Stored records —
◇ ◇ ◇

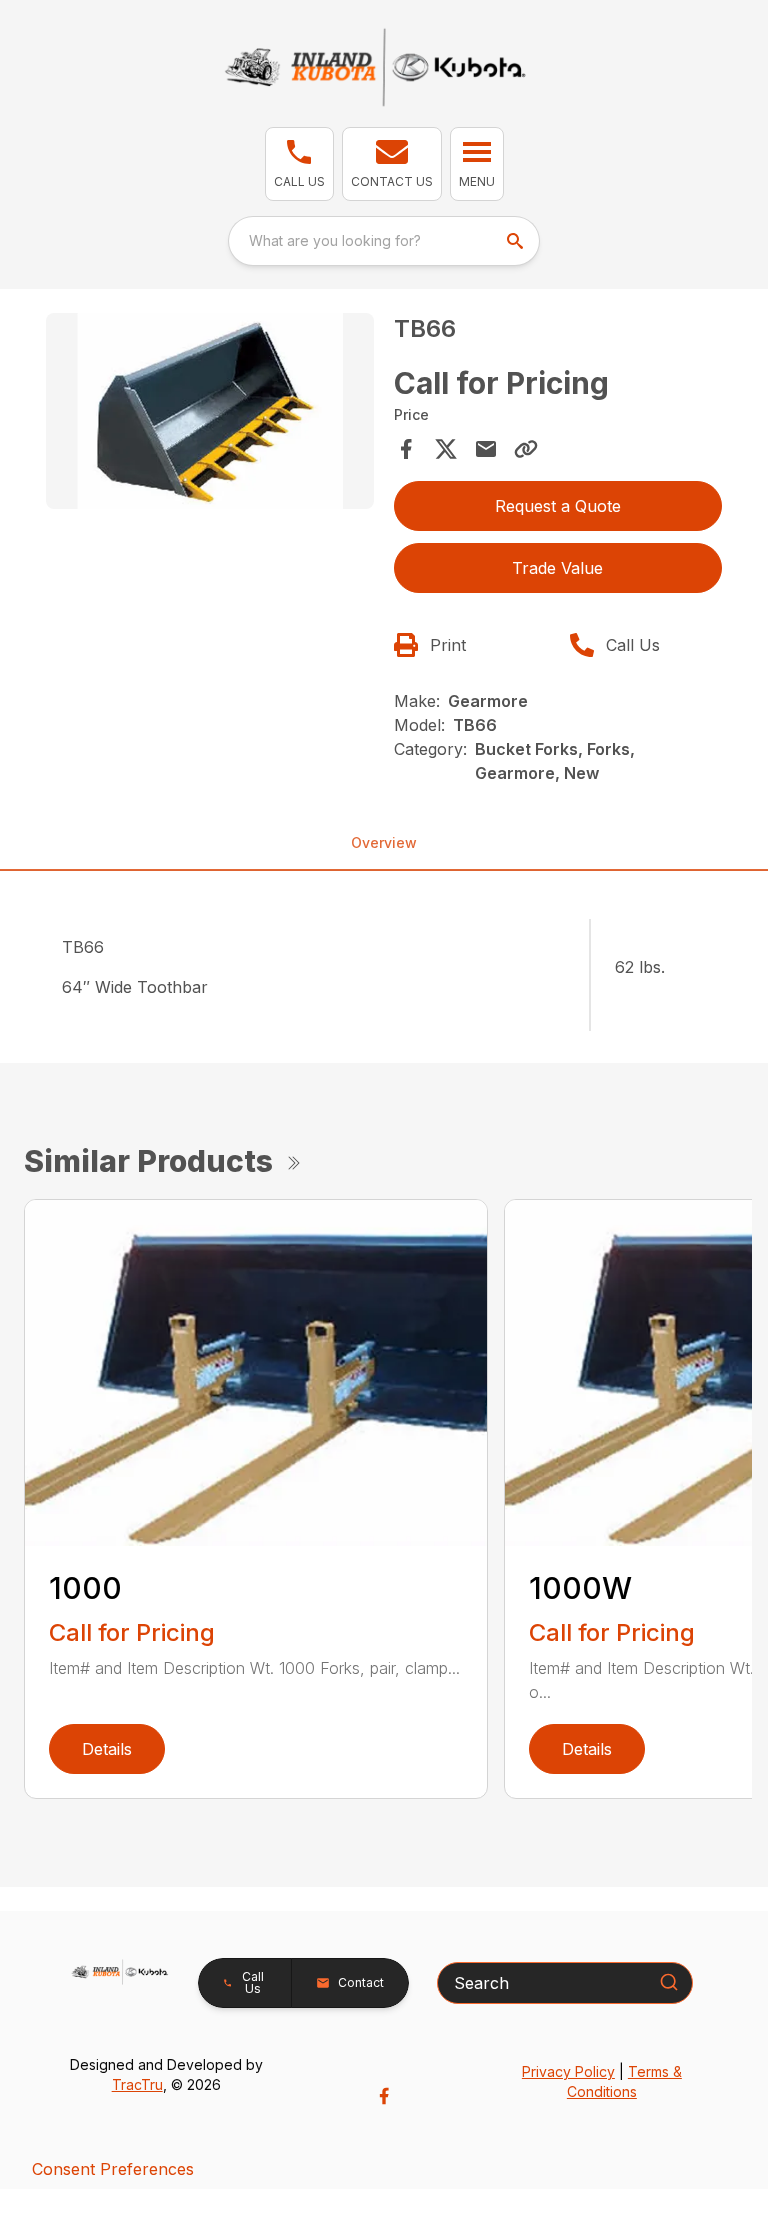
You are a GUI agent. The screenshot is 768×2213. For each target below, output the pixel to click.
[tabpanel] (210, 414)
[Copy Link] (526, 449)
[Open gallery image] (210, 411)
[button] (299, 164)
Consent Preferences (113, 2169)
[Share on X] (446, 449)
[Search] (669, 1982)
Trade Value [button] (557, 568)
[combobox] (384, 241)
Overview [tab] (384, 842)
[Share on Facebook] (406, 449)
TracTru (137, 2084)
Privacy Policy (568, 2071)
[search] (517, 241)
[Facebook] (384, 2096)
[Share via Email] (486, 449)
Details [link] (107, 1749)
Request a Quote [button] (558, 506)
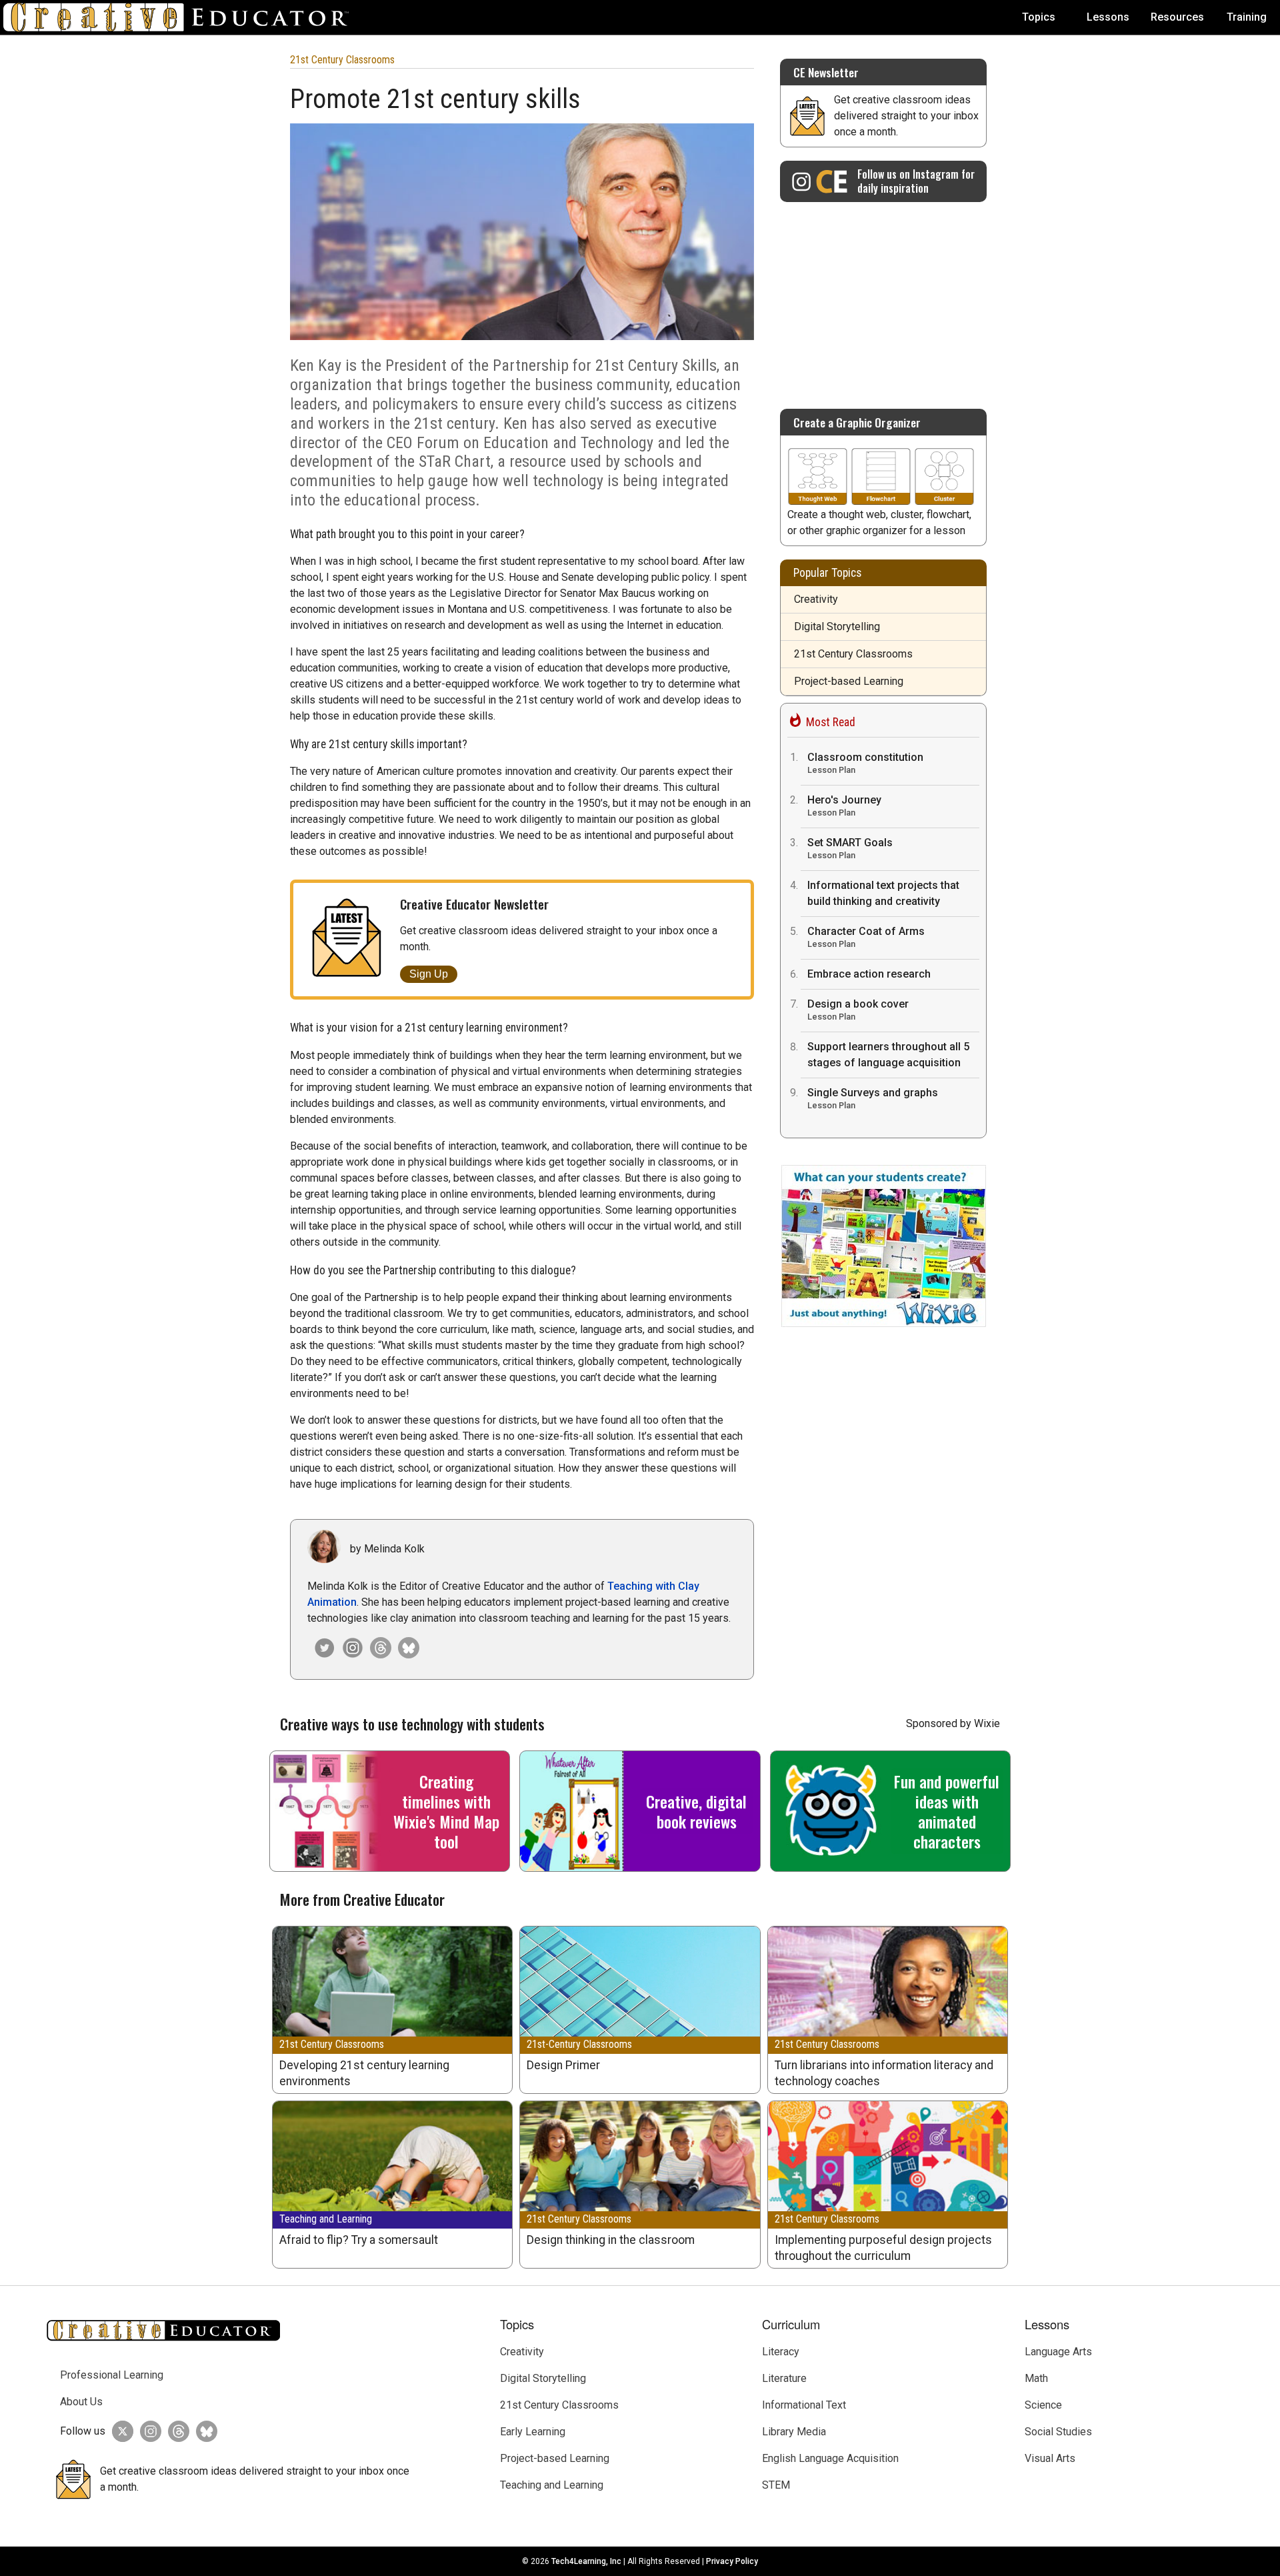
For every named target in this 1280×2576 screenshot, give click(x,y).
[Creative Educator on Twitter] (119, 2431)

◇ ◇ ◇

Required work —
The answer must consist of every line above that contains the word "click".

Response —
You are a GUI agent. The screenshot is 768×2213. For each target below, output the pixel to click.
For every named target in this 1280×2576 screenshot, give click(x,y).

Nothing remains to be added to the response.